While I’m at it, I’m going to throw in a published bit from Jonathan Lamb at the turn of our century and then make my main point. In Preserving the Self in the South Seas 1680-1840 (2001), Lamb takes issue with the kind of reading of ship’s logs that characterizes them as inscribing “the imperatives of eighteenth-century discovery”: “‘shoot! classify! name! describe!’” “So much is taken for granted in these generalizations,” he points out.

It is as if no alarms or mistakes disturbed the collection of specimens, and no terrors smudged the cartographic grid. How easy it is to read the log of George Anson’s Centurion, perhaps the best known of the British navigations before Cook, and to assume that the laconic references to tempests, freezing rain, and broken equipment, and the daily list of names terminating in D.D. (discharged dead), are heroic reductions of dangers to the level of inconveniences, an impassive assertion of the majesty of a higher purpose.

The point for me is that eighteenth-century studies has pretty much always behaved like the ever-rising Bakhtinian (or J. Paul Hunterian) novel: cheerfully swallowing each new theoretical trend, but not simply disgorging it; masticating, perhaps, certainly digesting, incorporating, refining, refueling. Anyone who thinks the Enlightenment somehow produced the world of Donald Trump hasn’t been reading closely enough, declaiming (to go back to Barbara Benedict’s 2002 review) those “sweeping historical generalities” in lieu of our more favored “scrupulous examination of particular contexts.” As Jayne Lewis concludes: “The moral? We do have a future. [Our] fellow travelers teach us how we might best approach it, and at long last find ourselves at home.” Or as the Johnsonians would toast: “Esto Perpetua, Eighteenth Century.”

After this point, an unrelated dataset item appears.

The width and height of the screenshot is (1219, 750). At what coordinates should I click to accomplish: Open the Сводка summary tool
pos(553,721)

Note 1: These lines were written before the pandemic, the economic fallout, and the murder of George Floyd. But in revising this short piece for The Rambling, I took a bit of heart for the future in Danny O’Quinn’s words, from his 2015 review for SEL: “Whether implicitly or explicitly, our present conditions are the real subject of inquiry.” In real time, eighteenth-century scholars are, implicitly or explicitly, addressing the tumult, trauma, and—we hope, we work—the transformationof our times.

Note 2: Ah, but now I have. See the accompanying table.

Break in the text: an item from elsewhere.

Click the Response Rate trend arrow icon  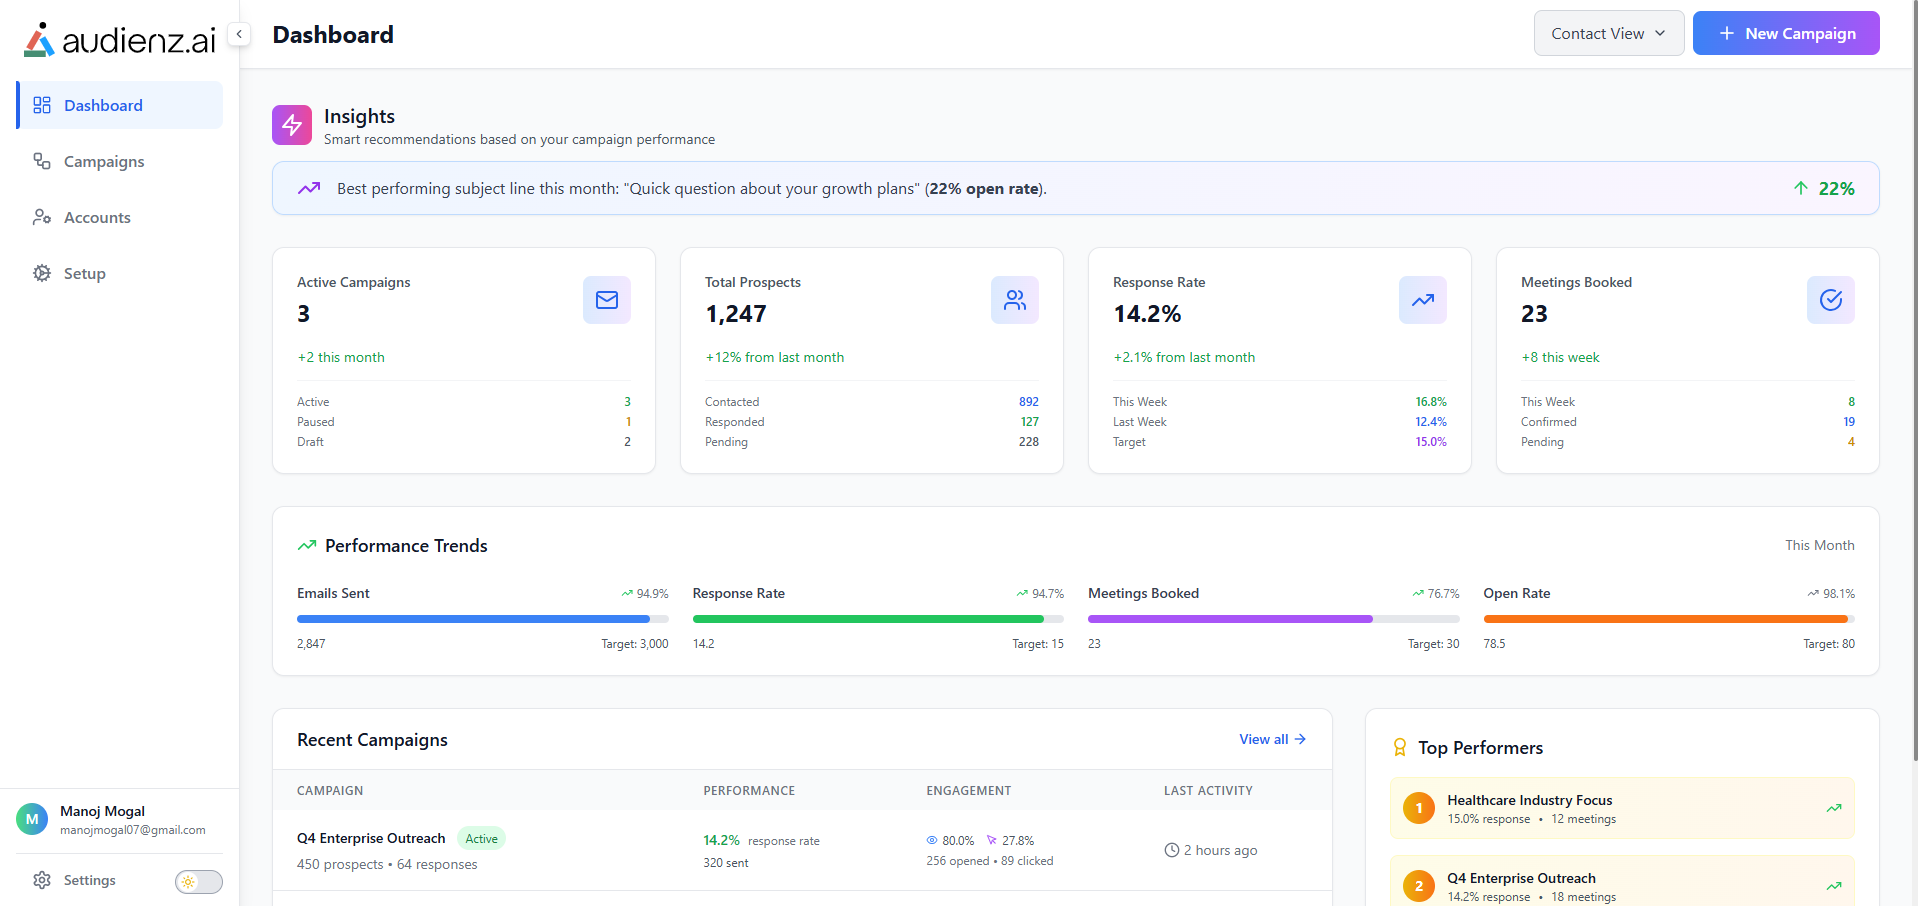pos(1422,300)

Note 3: And a job, Claude!

Cynthia Wall is the William R. Kenan, Jr., Professor of English at the University of Virginia and the author of The Literary and Cultural Spaces of Restoration London (1998), The Prose of Things: Transformations of Description in the Eighteenth Century (2006), and Grammars of Approach: Landscape, Narrative, and the Linguistic Picturesque (2019), as well as an editor of Bunyan, Defoe, and Pope. She is not the “American journalist and novelist” Cynthia Wall (b. 1944), no matter what Google says.